Option A — Flexible framework. Expose low-level building blocks and let developers compose their own architecture. More flexibility, slower adoption, higher variance in quality.

Option B — Opinionated, batteries-included SDK. Bake AI primitives (RAG, memory, guardrails, tool use) directly into the SDK with strong defaults. Less flexibility, but dramatically faster time-to-first-agent and more consistent production quality.

I chose Option B. The insight was that developer ecosystems are won on time-to-first-value, not feature completeness. If a developer can ship a working agent in 30 minutes instead of 3 days, they choose your platform — and they stay.

Execution

SDK Design: Built the entire system end-to-end — shipped the Teams AI SDK v1 across TypeScript, C#, and Python, then led the fundamental reimagining into v2 (now the Teams SDK), broadening scope beyond AI into the full Teams app platform. Each SDK included first-class support for Azure OpenAI, conversation memory, RAG pipelines, content moderation, and multi-turn planning.

Accelerator Templates: Stood up the Agent Accelerator Templates system — pre-built, deployable project templates that let developers go from zero to a working agent in minutes. These weren't sample code; they were production-ready starting points covering common patterns (FAQ bots, meeting assistants, workflow automators, data lookup agents). This was the single biggest driver of adoption.

CLI Scaffolding: Built @microsoft/teams.cli tooling that scaffolded a working agent project in one command — pre-configured with Entra auth, deployment templates, and AI capabilities wired up.

AI Primitives: Integrated Azure OpenAI directly into the SDK rather than requiring developers to manage their own LLM connections. Added guardrails (input validation, output filtering, PII handling) as built-in middleware, not afterthoughts.

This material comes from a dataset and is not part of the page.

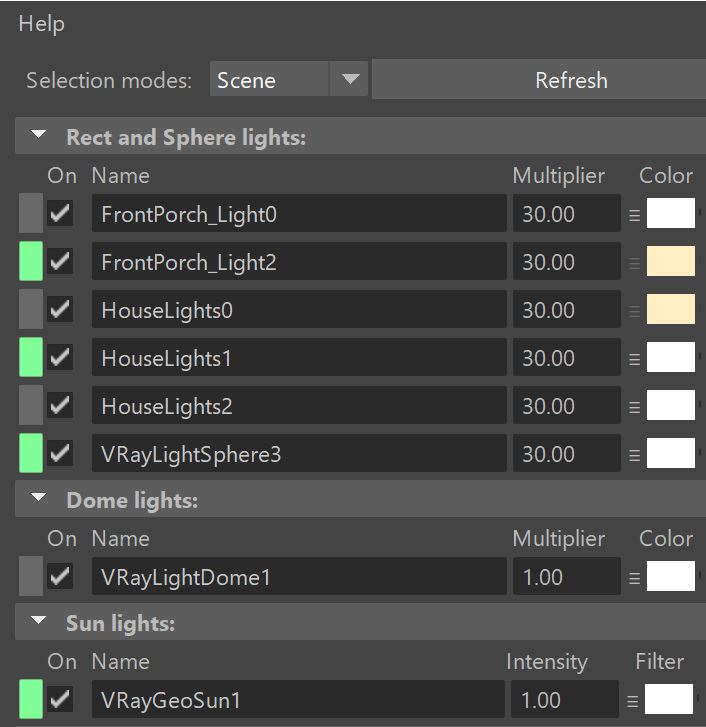
Task: Click the HouseLights1 multiplier value field
Action: point(566,357)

Developer GTM: Partnered with DevRel to ship the templates, tutorials, and documentation (now at microsoft.github.io/teams-sdk). Secured keynote demos at Build and Ignite. Ran partner onboarding sprints with ISVs like ServiceNow, Workday, and SAP.

Impact

  • 0 → 10K+ developers adopted the SDK within 12 months
  • 150+ partners built production agents on the platform
  • Satya Nadella keynote at Build featured the SDK and partner ecosystem
  • Teams became the primary Copilot distribution surface across M365
  • The SDK became the default path for enterprise agentic AI on Microsoft's platform

Lessons

Time-to-first-value wins ecosystems. Reducing setup from days to 30 minutes was worth more than any feature. Developers evaluate platforms in their first hour — if they can't ship something real, they leave.

Opinionated beats flexible. Strong defaults with escape hatches outperform blank-canvas frameworks. Most developers want to build their product, not their infrastructure.

Narrative secures investment. Reframing the SDK from "a developer tool" to "the platform for enterprise AI agents" is what unlocked the Nadella keynote slot and multi-BU investment. Technical products need strategic narratives.

Templates > documentation. Developers learn by modifying working code, not reading docs. Our best-performing onboarding asset was a single-command scaffold, not a 50-page guide.